Chicago Police Officer Dante Servin, 45, is charged with involuntary manslaughter, reckless discharge of a firearm and reckless conduct in the March 2012 shooting death of Rekia Boyd, 22.  

Boyd was an innocent bystander on March 21, 2012 when Servin responded to a noise disturbance call. Servin exchanged words with Antonio Cross, who was causing the disturbance. Once the officer turned away from Cross, he alleges he saw Cross pull out a gun, which in fact was actually a cell phone. But Servin already had his guns blazing.  Cross was shot in the thumb and Boyd was shot in the head.

“It’s a sad day when charges are warranted against a police officer, but we feel very strongly that in this particular case Ms. Rekia Boyd lost her life for no reason,” State’s Attorney Anita Alvarez told reporters after the bond hearing.

“(Boyd) was doing nothing and was shot in the back of the head,” Alvarez said. “And in evaluating all the facts that I saw, I felt that his actions were not appropriate, not justified and were reckless.”

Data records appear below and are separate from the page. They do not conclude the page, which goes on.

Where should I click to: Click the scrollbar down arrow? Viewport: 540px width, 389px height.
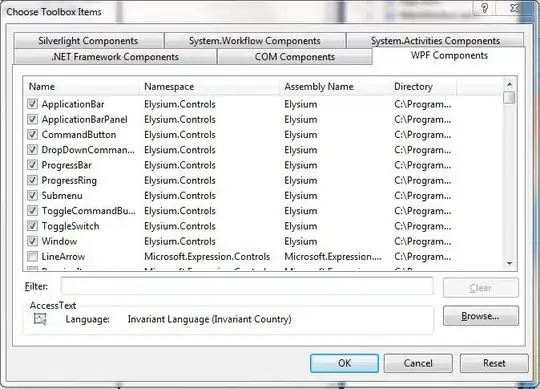pyautogui.click(x=509, y=264)
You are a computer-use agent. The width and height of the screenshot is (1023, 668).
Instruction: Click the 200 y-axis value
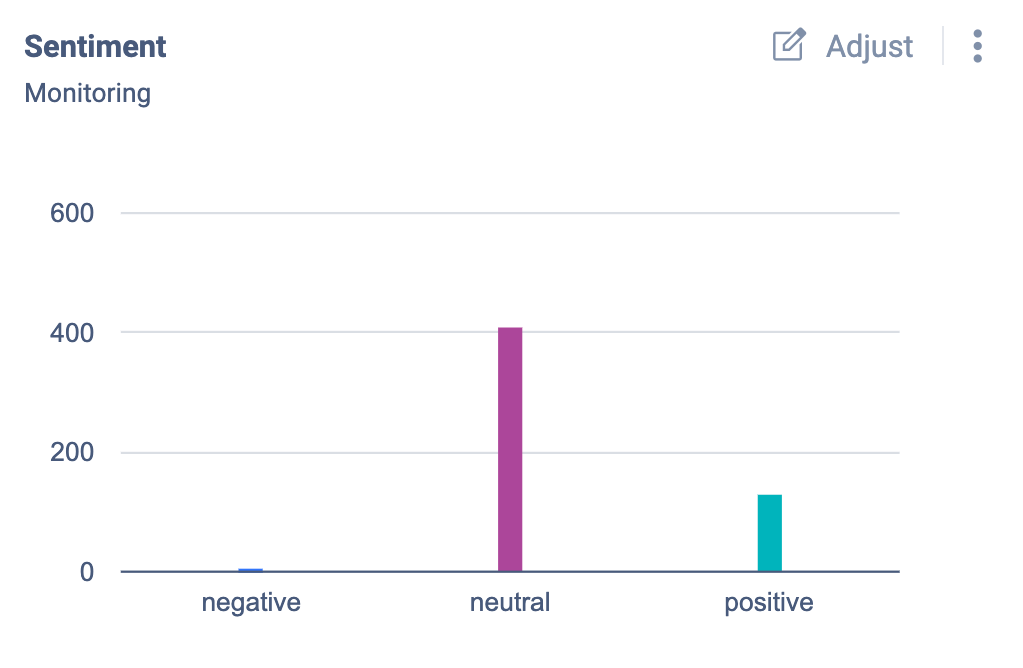(72, 452)
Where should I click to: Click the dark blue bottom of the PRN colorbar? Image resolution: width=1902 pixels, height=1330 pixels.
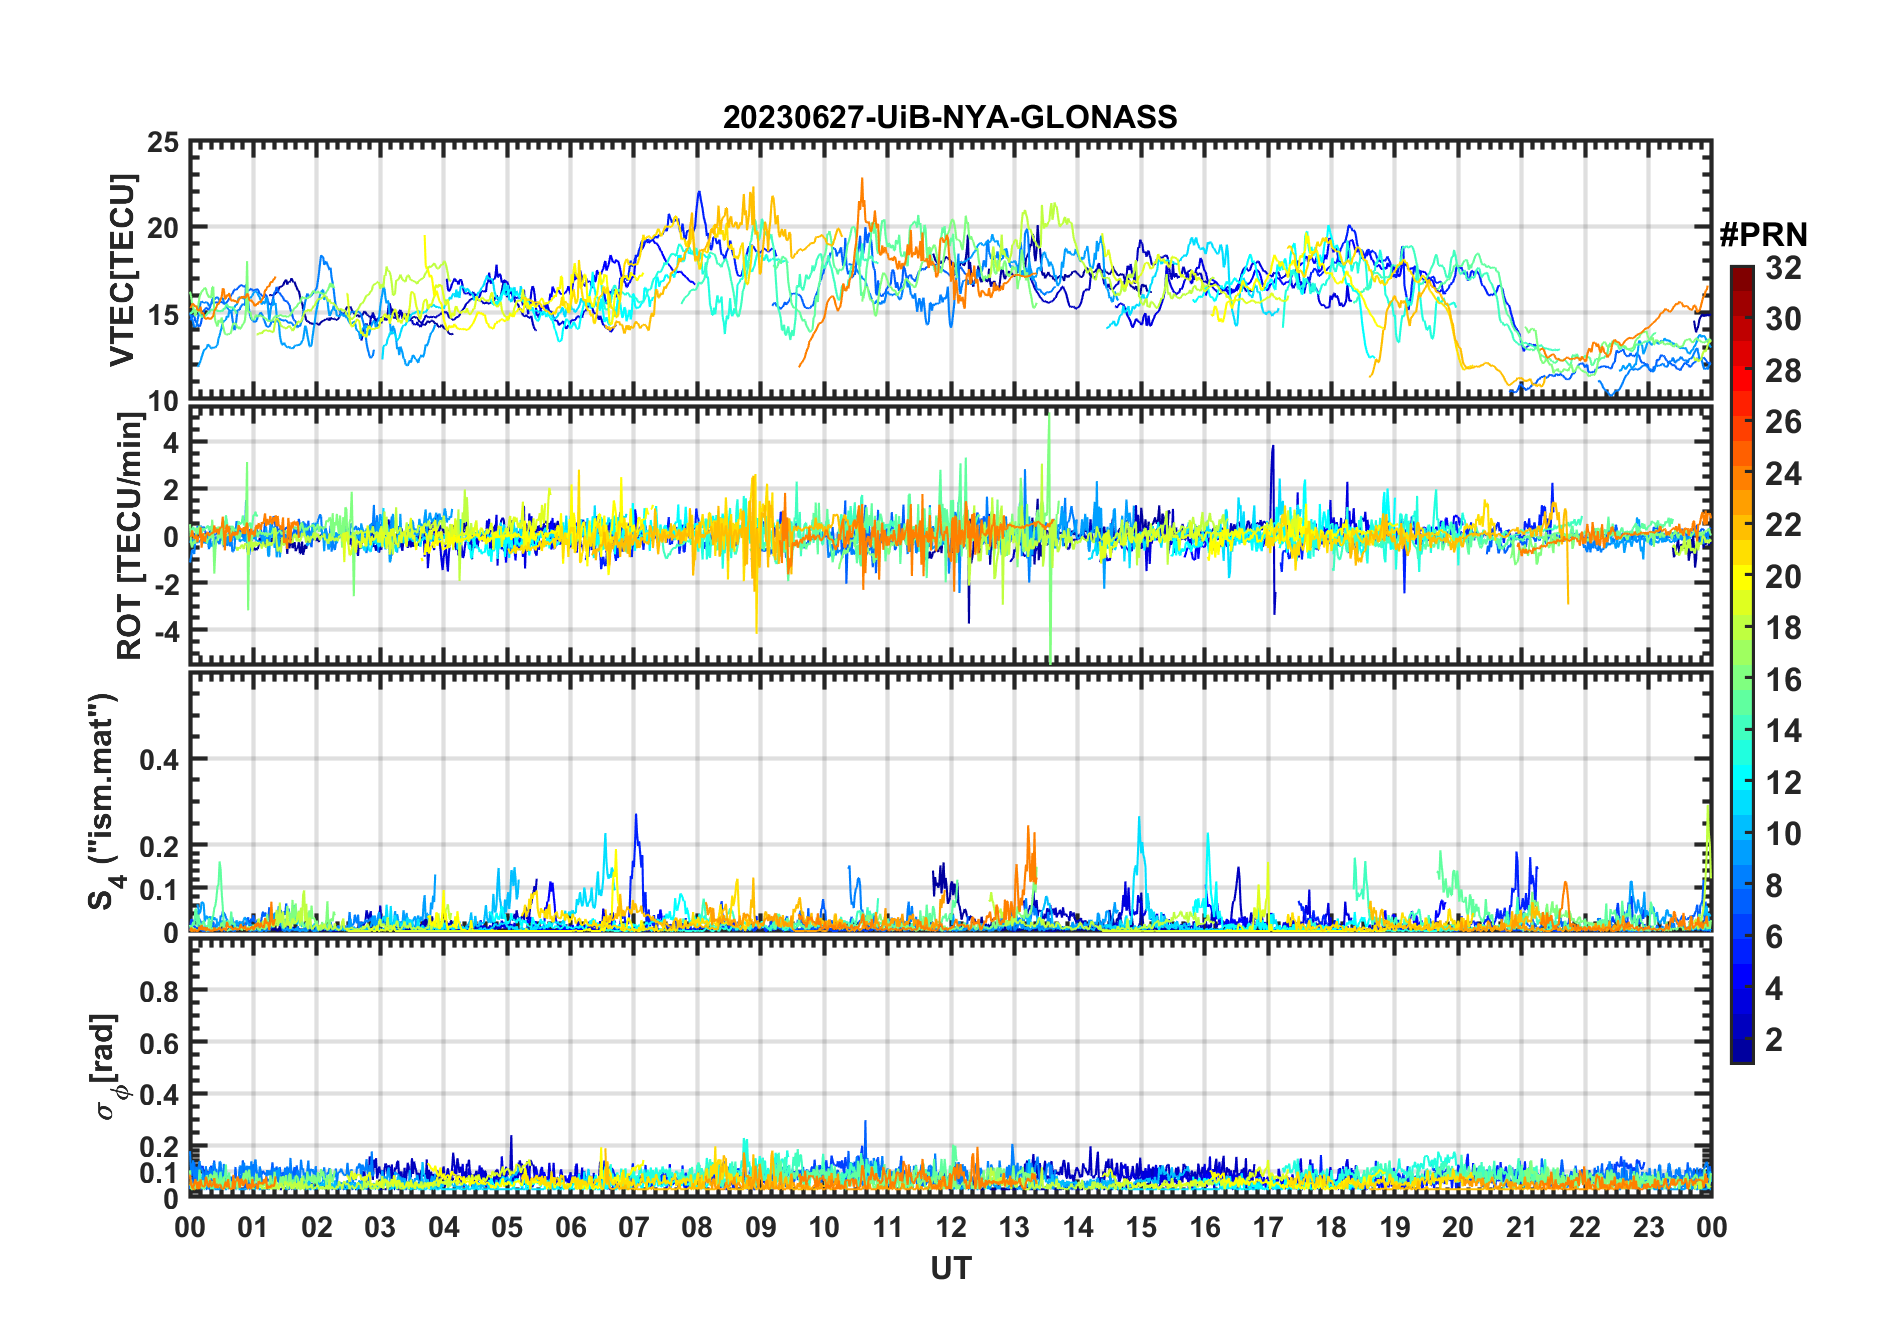point(1741,1053)
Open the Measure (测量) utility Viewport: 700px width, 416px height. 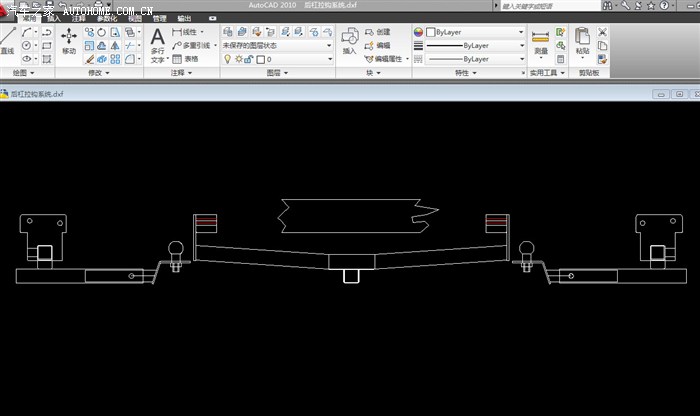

Servin has been on desk duty since the shooting, but is expected to be stripped of his police powers.  A Fraternal Order of Police spokesman said Servin is a decorated police veteran who has served since the early 1990s and was trying to defend himself that night.

“It’s a sad day when an officer’s charged for doing something that he’s trained to do,” Pat Camden told reporters at the courthouse.

Servin faces anything from probation to five years in prison if convicted of involuntary manslaughter, the most serious charge.

The city previously paid $4.5 million to settle a wrongful death lawsuit brought by Boyd’s estate.